Output every line of the items below as a Markdown table with the columns "No." and "Text", numbering the rows and skipping blank lines. Leave the pictures out of the answer.
┄┄┄┄┄┄┄┄┄┄┄┄┄┄┄┄┄┄┄┄
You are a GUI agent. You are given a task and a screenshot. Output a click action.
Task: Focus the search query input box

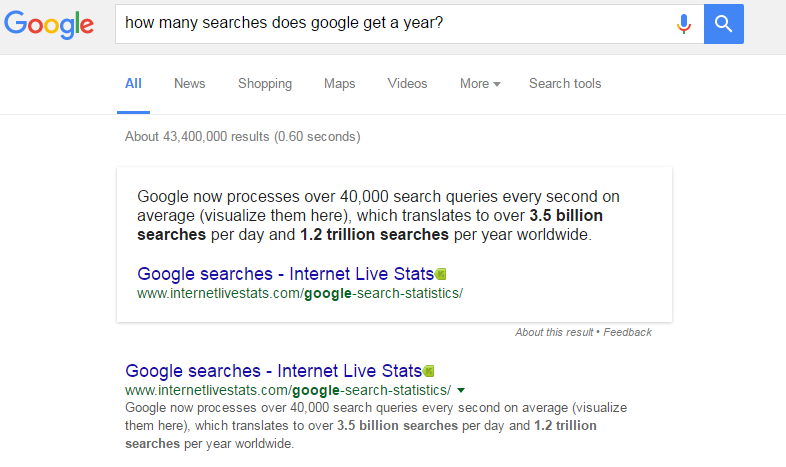click(390, 23)
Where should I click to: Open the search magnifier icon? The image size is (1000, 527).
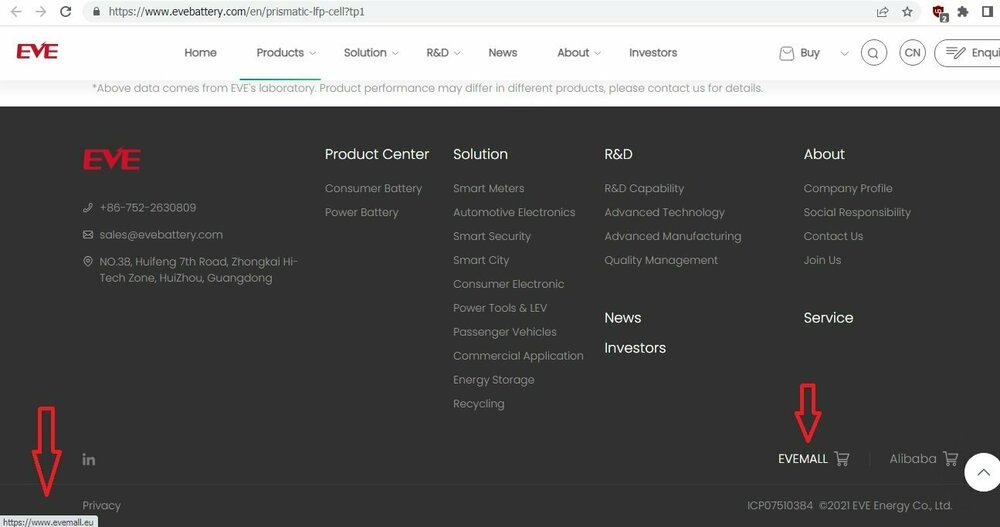pyautogui.click(x=873, y=53)
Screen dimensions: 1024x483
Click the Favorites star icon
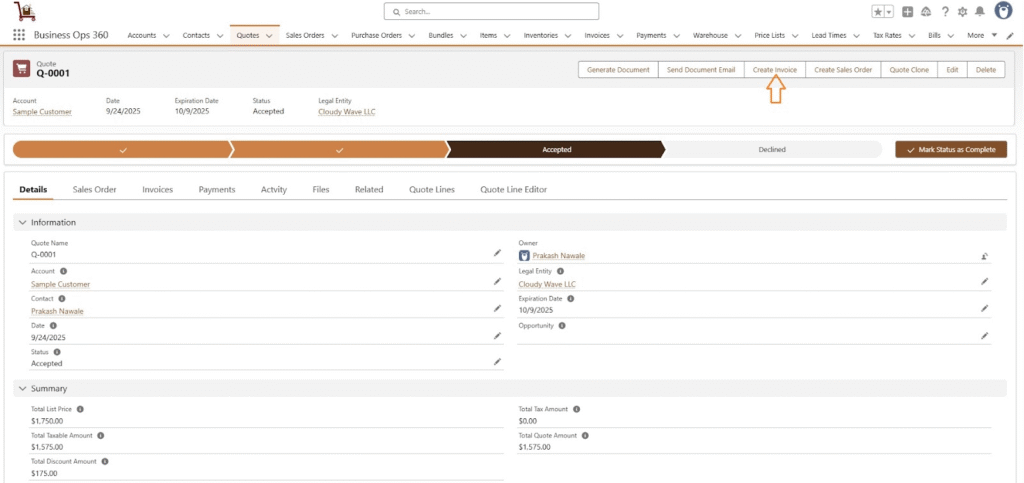pyautogui.click(x=878, y=12)
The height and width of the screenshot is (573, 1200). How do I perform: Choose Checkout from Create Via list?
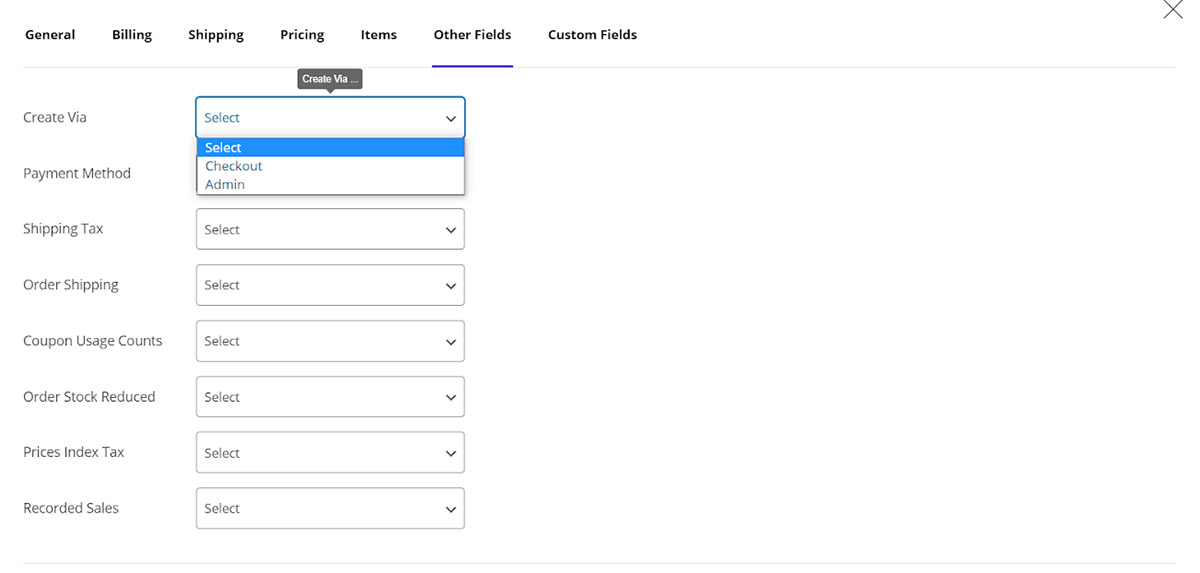[x=234, y=166]
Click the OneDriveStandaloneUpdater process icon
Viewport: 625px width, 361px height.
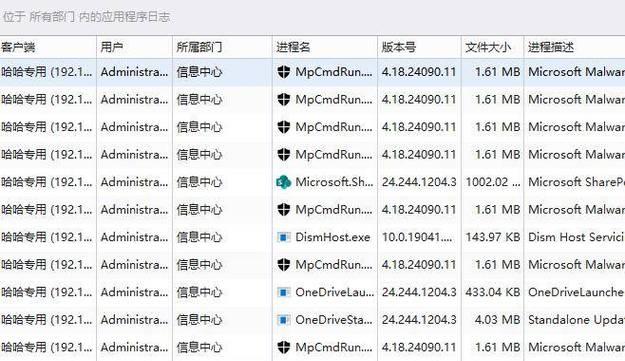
┄┄┄┄┄┄┄┄┄┄┄┄┄┄┄┄┄┄┄┄
COMPLETED EXERCISE.
| No. | Text |
|---|---|
| 1 | You are a GUI agent. You are given a task and a screenshot. Output a click action. |
| 2 | Task: Focus the search query input box |
| 3 | click(390, 23) |
| 4 | Where should I click to: Open the search magnifier icon? The image size is (1000, 527). |
| 5 | pyautogui.click(x=873, y=53) |
| 6 | Screen dimensions: 1024x483 |
| 7 | Click the Favorites star icon |
| 8 | pyautogui.click(x=878, y=12) |
| 9 | The height and width of the screenshot is (573, 1200). How do I perform: Choose Checkout from Create Via list? |
| 10 | [x=234, y=166] |
| 11 | Click the OneDriveStandaloneUpdater process icon |
| 12 | Viewport: 625px width, 361px height. |